* [Dataset records]
* * * * *
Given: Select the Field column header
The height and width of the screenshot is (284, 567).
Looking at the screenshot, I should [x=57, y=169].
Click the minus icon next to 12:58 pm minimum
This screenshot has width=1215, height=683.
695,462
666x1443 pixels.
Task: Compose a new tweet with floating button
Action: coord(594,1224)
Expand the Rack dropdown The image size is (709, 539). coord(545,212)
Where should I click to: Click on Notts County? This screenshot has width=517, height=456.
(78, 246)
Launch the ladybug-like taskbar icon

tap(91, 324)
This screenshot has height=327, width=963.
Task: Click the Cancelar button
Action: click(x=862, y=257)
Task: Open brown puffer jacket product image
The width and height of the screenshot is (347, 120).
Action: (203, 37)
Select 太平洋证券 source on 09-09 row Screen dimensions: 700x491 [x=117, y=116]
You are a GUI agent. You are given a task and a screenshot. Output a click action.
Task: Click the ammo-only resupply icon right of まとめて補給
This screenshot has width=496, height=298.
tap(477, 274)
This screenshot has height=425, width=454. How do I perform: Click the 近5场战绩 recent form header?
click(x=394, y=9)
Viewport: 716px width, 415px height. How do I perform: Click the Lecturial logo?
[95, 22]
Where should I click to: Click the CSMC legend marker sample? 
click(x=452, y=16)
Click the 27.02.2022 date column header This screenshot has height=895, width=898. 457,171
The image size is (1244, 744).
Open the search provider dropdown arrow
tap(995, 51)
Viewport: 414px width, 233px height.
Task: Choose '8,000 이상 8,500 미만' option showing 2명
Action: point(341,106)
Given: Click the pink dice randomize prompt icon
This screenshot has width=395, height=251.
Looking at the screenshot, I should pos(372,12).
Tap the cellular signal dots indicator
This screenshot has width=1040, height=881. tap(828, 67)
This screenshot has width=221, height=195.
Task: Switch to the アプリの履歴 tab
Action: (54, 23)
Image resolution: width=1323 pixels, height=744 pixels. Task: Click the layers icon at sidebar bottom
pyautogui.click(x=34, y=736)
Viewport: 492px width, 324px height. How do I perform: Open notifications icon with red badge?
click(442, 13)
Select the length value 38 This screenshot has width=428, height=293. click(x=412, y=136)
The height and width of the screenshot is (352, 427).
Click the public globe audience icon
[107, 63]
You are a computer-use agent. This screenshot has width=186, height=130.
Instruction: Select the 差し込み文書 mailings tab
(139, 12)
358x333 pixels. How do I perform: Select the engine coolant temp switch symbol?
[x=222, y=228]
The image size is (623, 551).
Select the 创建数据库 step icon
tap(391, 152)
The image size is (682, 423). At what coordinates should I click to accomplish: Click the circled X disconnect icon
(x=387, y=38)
* * * * *
* [Task requirements]
Would you write out all the records exactly as they read?

* [Task answer]
Given: Select the Field column header
The height and width of the screenshot is (284, 567).
Looking at the screenshot, I should [x=57, y=169].
Click the minus icon next to 12:58 pm minimum
This screenshot has width=1215, height=683.
695,462
666x1443 pixels.
Task: Compose a new tweet with floating button
Action: coord(594,1224)
Expand the Rack dropdown The image size is (709, 539). coord(545,212)
Where should I click to: Click on Notts County? This screenshot has width=517, height=456.
(78, 246)
Launch the ladybug-like taskbar icon

tap(91, 324)
This screenshot has height=327, width=963.
Task: Click the Cancelar button
Action: click(x=862, y=257)
Task: Open brown puffer jacket product image
The width and height of the screenshot is (347, 120).
Action: (203, 37)
Select 太平洋证券 source on 09-09 row Screen dimensions: 700x491 [x=117, y=116]
You are a GUI agent. You are given a task and a screenshot. Output a click action.
Task: Click the ammo-only resupply icon right of まとめて補給
This screenshot has width=496, height=298.
tap(477, 274)
This screenshot has height=425, width=454. How do I perform: Click the 近5场战绩 recent form header?
click(x=394, y=9)
Viewport: 716px width, 415px height. How do I perform: Click the Lecturial logo?
[95, 22]
Where should I click to: Click the CSMC legend marker sample? 
click(x=452, y=16)
Click the 27.02.2022 date column header This screenshot has height=895, width=898. 457,171
The image size is (1244, 744).
Open the search provider dropdown arrow
tap(995, 51)
Viewport: 414px width, 233px height.
Task: Choose '8,000 이상 8,500 미만' option showing 2명
Action: point(341,106)
Given: Click the pink dice randomize prompt icon
This screenshot has width=395, height=251.
Looking at the screenshot, I should pos(372,12).
Tap the cellular signal dots indicator
This screenshot has width=1040, height=881. tap(828, 67)
This screenshot has width=221, height=195.
Task: Switch to the アプリの履歴 tab
Action: (54, 23)
Image resolution: width=1323 pixels, height=744 pixels. Task: Click the layers icon at sidebar bottom
pyautogui.click(x=34, y=736)
Viewport: 492px width, 324px height. How do I perform: Open notifications icon with red badge?
click(442, 13)
Select the length value 38 This screenshot has width=428, height=293. click(x=412, y=136)
The height and width of the screenshot is (352, 427).
Click the public globe audience icon
[107, 63]
You are a computer-use agent. This screenshot has width=186, height=130.
Instruction: Select the 差し込み文書 mailings tab
(139, 12)
358x333 pixels. How do I perform: Select the engine coolant temp switch symbol?
[x=222, y=228]
The image size is (623, 551).
Select the 创建数据库 step icon
tap(391, 152)
The image size is (682, 423). At what coordinates should I click to accomplish: Click the circled X disconnect icon
(x=387, y=38)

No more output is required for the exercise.